Directive = Please pick out every line below that contains the word "height", and copy each one in full.

Data for this exercise =

= = = = = = =

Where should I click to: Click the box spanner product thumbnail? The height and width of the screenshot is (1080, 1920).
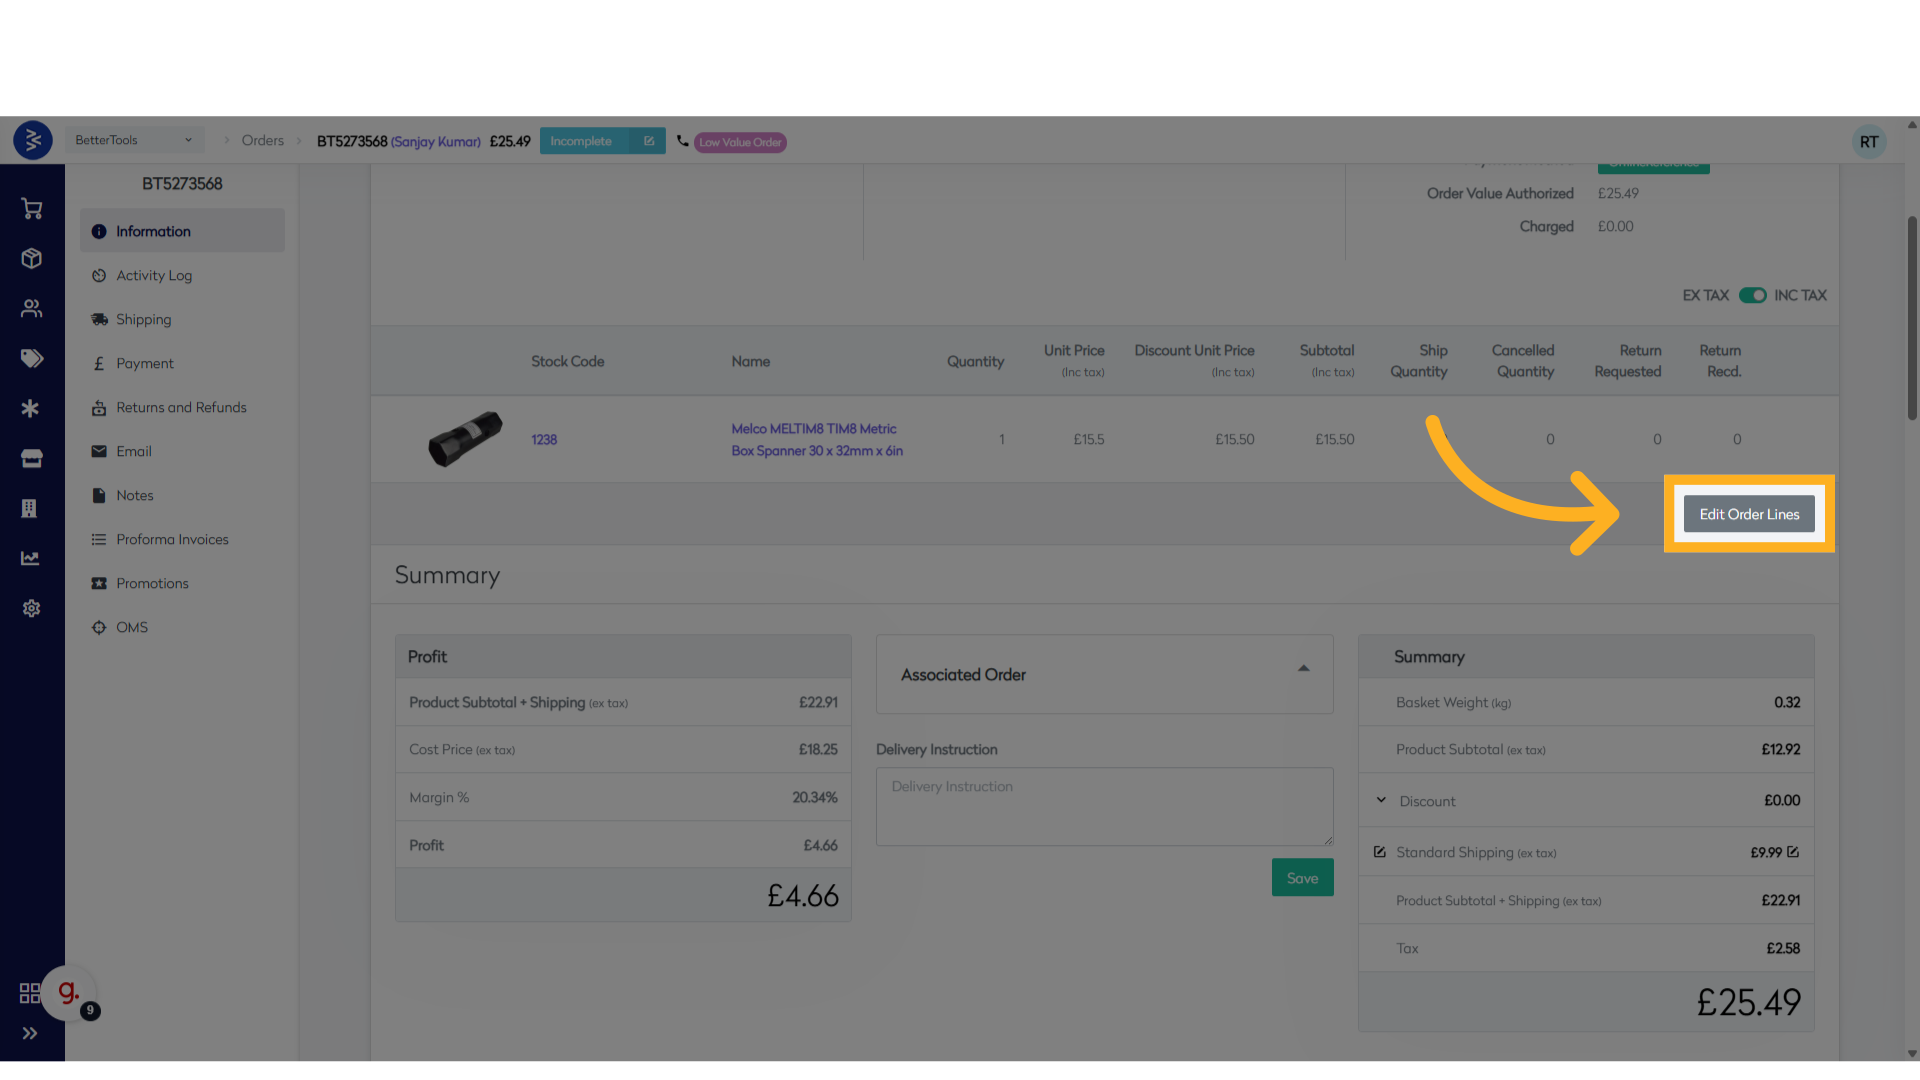pos(465,438)
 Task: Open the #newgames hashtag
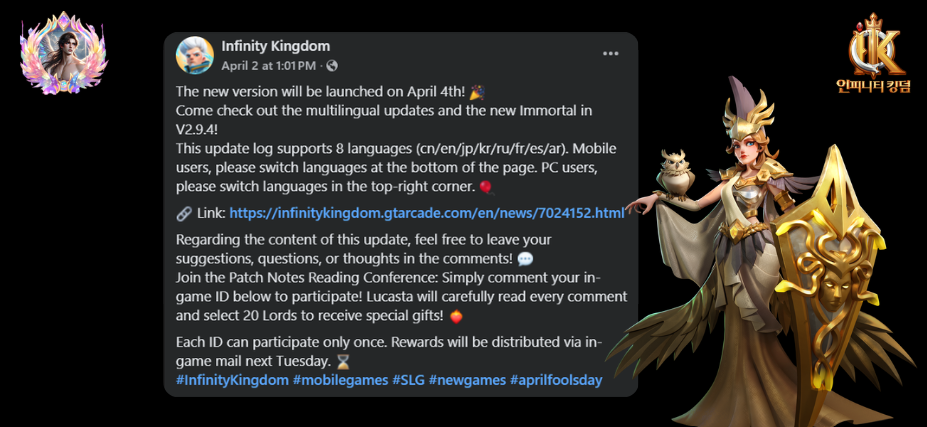pos(467,380)

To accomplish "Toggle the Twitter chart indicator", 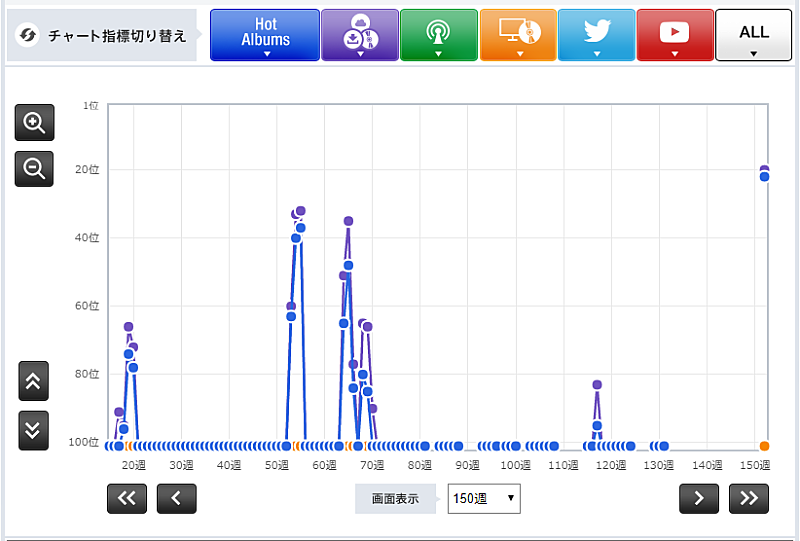I will pyautogui.click(x=596, y=35).
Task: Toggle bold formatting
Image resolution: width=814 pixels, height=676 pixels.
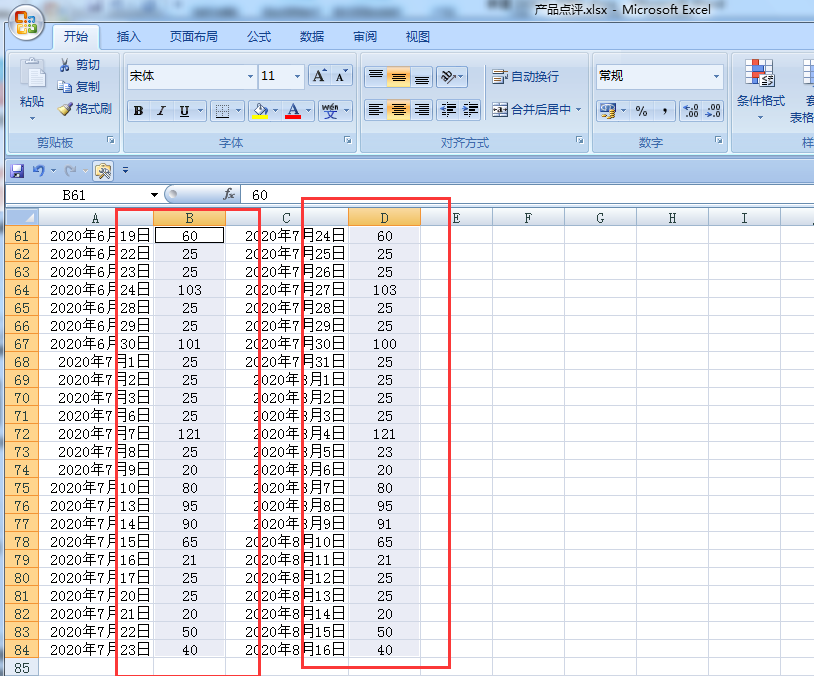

= = = = = = =

Output below =
Where should I click to: Click the box spanner product thumbnail? The height and width of the screenshot is (1080, 1920).
Image resolution: width=814 pixels, height=676 pixels.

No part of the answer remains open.